The empirical results also provide conditional validation of the posited hypothesis H. The strategy exhibits pronounced episodic performance characteristics, driven by the asymmetric efficacy of its conditional legs. The short EFA/long SPY leg, activated by a negative signal from the conditioning variable, generated significant alpha almost exclusively during two discrete periods: a sustained flat performance in the conditioning variable from 2003 to 2008 and a briefer downtrend episode in the late 1980s. Excluding these epochs, the strategy’s signal was predominantly oriented toward this, long US/short ex-US leg. This dominant leg has been the primary contributor to aggregate strategy returns, particularly since the mid-1990s—a period coinciding with a protracted secular appreciation in the conditioning series.

Consistent with the momentum-based strategy, the most robust risk-adjusted performance is associated with intermediate-to-long trend identification windows (12–36 months). These horizons appear optimally calibrated to attenuate high-frequency noise inherent in the conditioning series, thereby isolating more persistent and economically meaningful regime shifts. The strategy’s attenuated performance in the recent sample period suggests a potential decoupling or structural breakdown in the historical relationship between the conditioning variable and the equity spread’s relative performance.

Concluding Summary and Implications

This study constructs and validates a parsimonious, fully systematic framework for dynamic allocation between US and EAFE equities. By extending the analysis to a 56-year sample, we demonstrate that the profitability of both spread momentum and trend-regime conditioning is non-stationary but economically significant over complete financial cycles.

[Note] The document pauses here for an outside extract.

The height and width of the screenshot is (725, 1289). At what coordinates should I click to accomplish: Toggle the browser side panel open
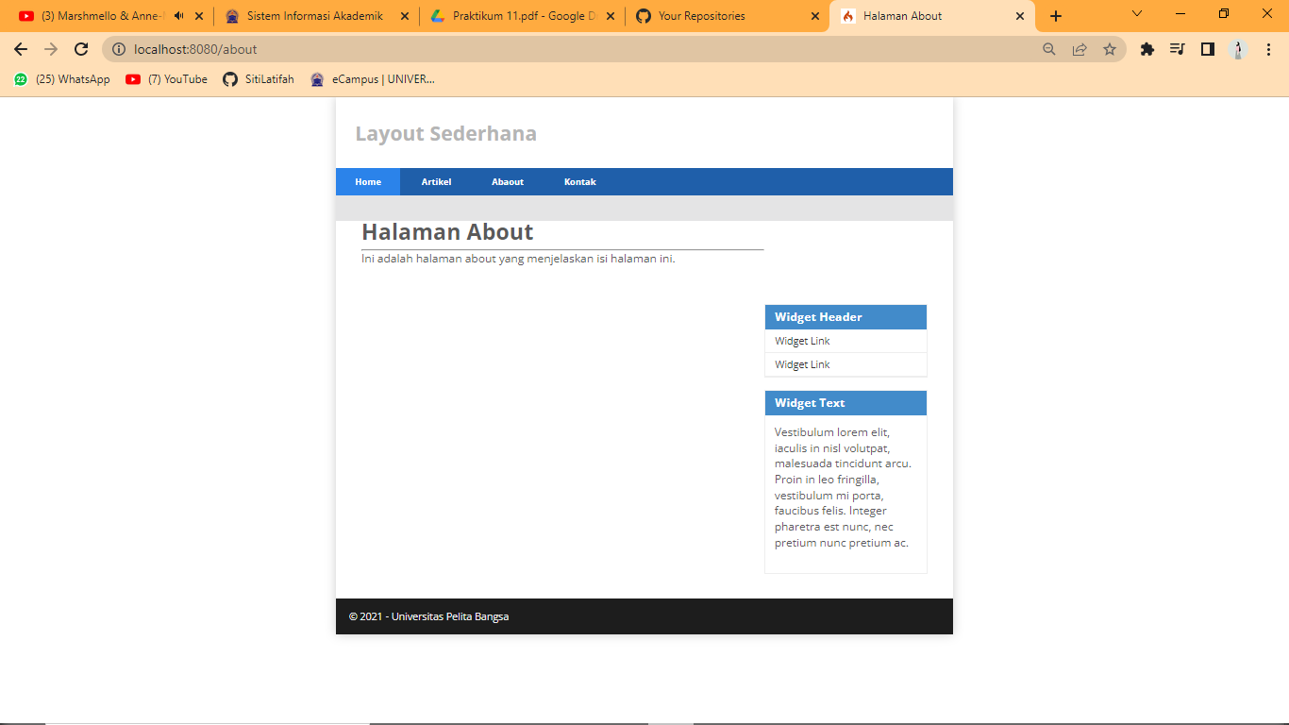click(1207, 49)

The key empirical implication is that a dynamic long-short overlay, conditional on intermediate-horizon momentum or trend signals, yields a significant positive payoff that is largely orthogonal to static equity-market betas. The optimal implementation appears to be a signal approach that is either a binary confirmation of the momentum trend direction (12-24 months) on the spread itself, or an intermediate-term simple moving average filter (12-36 months SMA). Challenge is to mitigate whipsaws during choppy, trend-less periods while maintaining exposure to major secular moves.

Future research might focus on: 1) Integrating a volatility-adjustment mechanism to scale exposure during high-stress periods, 2) Developing a coherent, backtestable proxy for Emerging Markets to extend the framework, and 3) Decomposing the signals’ alpha into currency, multiple expansion, and earnings growth components to refine the underlying economic hypothesis.

In conclusion, the evidence presented strongly suggests that the relative performance of US versus international equities is predictable within a regime-switching framework, providing a rigorous, systematic basis for active asset allocation in an increasingly multipolar financial world.